Mrs. Brooks filed a motion to dismiss the answers to appeal which lacks merit. The summary judgment did not grant sanctions, attorney's fees and costs, but they were requested. When a judgment is silent as to part of the relief requested, the judgment is deemed to have denied that relief. Guaranty Bank & Trust Co. of Alexandria, Louisiana v. Carter, 394 So. 2d 701 (La.App. 3rd Cir.1981), writ denied, 399 So. 2d 599 (La.1981); Leny v. Friedman, 372 So. 2d 721 (La.App. 4th Cir.1979), writ denied, 375 So. 2d 943 (La.1979). The answer to the appeal was the proper vehicle to request damages for a frivolous appeal. State in Interest of Muse v. Ross, 26,554 (La.App. 2nd Cir. 8/4/94), 641 So. 2d 721. Mrs. Brooks' motion to dismiss the answers to the appeal is denied.
The granting of costs and attorney's fees is within the trial court's sound discretion.
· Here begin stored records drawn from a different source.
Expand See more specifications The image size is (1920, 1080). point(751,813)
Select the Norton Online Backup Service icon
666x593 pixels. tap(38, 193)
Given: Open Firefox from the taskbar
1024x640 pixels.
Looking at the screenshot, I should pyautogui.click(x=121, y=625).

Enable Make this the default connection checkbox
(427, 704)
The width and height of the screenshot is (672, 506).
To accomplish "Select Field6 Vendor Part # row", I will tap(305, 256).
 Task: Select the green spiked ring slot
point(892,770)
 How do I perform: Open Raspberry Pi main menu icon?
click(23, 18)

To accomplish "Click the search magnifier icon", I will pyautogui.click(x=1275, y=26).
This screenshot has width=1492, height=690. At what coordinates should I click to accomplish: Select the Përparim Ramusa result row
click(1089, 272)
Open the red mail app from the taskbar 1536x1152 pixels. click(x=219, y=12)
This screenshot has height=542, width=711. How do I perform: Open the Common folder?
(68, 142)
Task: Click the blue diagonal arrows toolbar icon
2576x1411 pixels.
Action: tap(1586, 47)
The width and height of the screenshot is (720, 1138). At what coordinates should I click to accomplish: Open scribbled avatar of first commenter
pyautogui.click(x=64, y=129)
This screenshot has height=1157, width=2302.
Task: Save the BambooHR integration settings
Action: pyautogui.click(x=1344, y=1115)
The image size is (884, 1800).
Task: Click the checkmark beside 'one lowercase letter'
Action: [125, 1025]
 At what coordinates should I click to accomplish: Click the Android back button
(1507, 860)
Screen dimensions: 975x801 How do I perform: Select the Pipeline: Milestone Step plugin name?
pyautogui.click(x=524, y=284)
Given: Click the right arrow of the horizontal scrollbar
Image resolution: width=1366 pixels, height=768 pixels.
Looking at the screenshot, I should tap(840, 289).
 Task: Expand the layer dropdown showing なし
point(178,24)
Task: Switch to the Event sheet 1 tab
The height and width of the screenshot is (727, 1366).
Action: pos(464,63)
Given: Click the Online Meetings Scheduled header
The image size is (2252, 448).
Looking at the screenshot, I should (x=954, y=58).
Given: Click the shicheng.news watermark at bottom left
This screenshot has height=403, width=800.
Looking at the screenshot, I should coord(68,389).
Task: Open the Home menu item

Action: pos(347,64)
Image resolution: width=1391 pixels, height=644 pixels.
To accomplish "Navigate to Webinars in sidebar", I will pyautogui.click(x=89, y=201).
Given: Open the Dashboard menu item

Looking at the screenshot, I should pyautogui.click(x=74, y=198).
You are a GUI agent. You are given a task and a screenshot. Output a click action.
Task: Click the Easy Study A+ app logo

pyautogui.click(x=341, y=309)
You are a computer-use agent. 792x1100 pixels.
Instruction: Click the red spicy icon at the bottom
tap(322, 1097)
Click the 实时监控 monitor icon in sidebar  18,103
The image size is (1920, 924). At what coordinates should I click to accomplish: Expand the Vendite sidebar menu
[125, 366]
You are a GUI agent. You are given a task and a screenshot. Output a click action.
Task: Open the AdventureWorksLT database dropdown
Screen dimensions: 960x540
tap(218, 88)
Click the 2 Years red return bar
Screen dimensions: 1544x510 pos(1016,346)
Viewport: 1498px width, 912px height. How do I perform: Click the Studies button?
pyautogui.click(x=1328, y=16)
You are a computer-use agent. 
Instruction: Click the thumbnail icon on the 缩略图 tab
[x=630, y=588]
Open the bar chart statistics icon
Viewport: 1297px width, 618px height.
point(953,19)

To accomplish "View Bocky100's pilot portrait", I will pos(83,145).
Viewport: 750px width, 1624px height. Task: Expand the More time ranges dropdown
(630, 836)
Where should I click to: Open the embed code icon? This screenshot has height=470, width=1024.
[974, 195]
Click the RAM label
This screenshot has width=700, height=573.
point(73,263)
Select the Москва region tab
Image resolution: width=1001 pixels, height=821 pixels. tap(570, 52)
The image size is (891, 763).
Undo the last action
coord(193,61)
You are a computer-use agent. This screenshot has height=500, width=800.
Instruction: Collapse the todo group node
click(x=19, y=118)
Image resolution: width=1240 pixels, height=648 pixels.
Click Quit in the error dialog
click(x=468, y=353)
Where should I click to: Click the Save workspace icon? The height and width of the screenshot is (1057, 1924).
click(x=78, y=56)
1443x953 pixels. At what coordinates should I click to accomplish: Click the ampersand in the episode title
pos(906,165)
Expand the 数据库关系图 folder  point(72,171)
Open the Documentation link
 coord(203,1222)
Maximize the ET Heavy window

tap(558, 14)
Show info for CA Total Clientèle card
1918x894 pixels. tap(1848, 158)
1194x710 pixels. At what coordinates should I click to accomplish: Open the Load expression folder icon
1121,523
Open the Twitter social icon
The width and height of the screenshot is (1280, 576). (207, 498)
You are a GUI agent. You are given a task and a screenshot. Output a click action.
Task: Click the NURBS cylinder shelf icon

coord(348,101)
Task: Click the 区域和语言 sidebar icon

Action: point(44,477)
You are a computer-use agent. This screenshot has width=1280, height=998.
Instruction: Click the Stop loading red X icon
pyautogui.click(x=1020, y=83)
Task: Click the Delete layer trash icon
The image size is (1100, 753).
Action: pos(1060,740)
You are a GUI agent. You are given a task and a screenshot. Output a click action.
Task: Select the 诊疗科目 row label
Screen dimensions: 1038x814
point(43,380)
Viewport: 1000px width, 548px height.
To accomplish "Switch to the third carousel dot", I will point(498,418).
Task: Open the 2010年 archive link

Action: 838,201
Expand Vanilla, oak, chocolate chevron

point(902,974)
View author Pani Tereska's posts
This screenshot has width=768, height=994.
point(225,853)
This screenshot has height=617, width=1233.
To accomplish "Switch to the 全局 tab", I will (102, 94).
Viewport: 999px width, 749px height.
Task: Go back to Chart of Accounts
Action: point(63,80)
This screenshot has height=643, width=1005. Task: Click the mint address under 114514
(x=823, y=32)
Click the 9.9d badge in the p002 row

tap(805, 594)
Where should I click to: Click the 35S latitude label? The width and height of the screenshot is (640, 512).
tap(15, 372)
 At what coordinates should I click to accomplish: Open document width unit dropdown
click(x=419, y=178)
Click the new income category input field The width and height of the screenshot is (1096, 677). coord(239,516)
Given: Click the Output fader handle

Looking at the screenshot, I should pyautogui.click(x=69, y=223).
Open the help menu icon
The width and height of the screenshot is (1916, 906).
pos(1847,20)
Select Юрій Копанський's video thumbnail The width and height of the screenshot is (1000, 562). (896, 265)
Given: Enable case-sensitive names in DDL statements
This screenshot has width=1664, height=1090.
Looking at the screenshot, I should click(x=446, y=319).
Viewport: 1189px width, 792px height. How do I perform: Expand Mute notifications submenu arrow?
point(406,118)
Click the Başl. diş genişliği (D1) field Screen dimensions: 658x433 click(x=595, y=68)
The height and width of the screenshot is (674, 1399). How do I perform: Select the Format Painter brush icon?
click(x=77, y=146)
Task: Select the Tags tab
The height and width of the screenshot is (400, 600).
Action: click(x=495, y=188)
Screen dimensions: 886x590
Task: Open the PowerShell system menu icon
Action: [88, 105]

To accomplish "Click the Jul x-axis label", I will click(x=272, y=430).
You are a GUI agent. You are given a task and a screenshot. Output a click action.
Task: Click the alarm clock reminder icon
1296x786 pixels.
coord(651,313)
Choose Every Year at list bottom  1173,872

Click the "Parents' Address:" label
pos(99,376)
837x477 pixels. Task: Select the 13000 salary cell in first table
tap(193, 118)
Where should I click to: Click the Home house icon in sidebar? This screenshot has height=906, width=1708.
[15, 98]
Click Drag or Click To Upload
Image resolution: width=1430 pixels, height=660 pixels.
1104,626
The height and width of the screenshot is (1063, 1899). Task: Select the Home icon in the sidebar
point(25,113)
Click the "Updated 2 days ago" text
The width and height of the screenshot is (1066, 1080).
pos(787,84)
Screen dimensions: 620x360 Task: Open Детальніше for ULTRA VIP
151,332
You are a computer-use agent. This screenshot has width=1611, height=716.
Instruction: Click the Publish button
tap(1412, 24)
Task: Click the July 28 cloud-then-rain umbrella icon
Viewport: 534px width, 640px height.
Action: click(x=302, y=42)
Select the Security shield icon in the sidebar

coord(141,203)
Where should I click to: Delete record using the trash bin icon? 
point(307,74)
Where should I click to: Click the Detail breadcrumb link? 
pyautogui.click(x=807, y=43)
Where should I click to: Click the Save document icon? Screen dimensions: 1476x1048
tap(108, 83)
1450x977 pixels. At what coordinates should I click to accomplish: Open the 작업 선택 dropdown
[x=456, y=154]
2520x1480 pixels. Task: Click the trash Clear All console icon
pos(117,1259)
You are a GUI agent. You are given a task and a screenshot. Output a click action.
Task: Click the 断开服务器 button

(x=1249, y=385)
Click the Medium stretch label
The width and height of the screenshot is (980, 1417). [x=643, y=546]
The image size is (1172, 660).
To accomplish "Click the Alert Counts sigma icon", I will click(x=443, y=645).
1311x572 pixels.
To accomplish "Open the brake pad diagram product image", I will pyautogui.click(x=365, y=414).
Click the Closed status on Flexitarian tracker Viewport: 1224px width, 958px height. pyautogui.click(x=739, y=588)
State through Department of Transportation and Development v. Winn, 463 So. 2d 648 (La.App. 4th Cir.1984). The trial court did not abuse its discretion.
Damages for a frivolous appeal are appropriate when it is clear that the appeal was taken solely for the purpose of delay or when it is evident that counsel does not seriously advocate the position taken. West v. Collins, 94-0682 (La.App. 4th Cir. 12/28/94), 648 So. 2d 500. We decline to award damages.
The summary judgment is affirmed.
AFFIRMED.
NOTES
[1] The judgment included other matters. The judgment did not mention the motion for sanctions, attorney's fees and costs.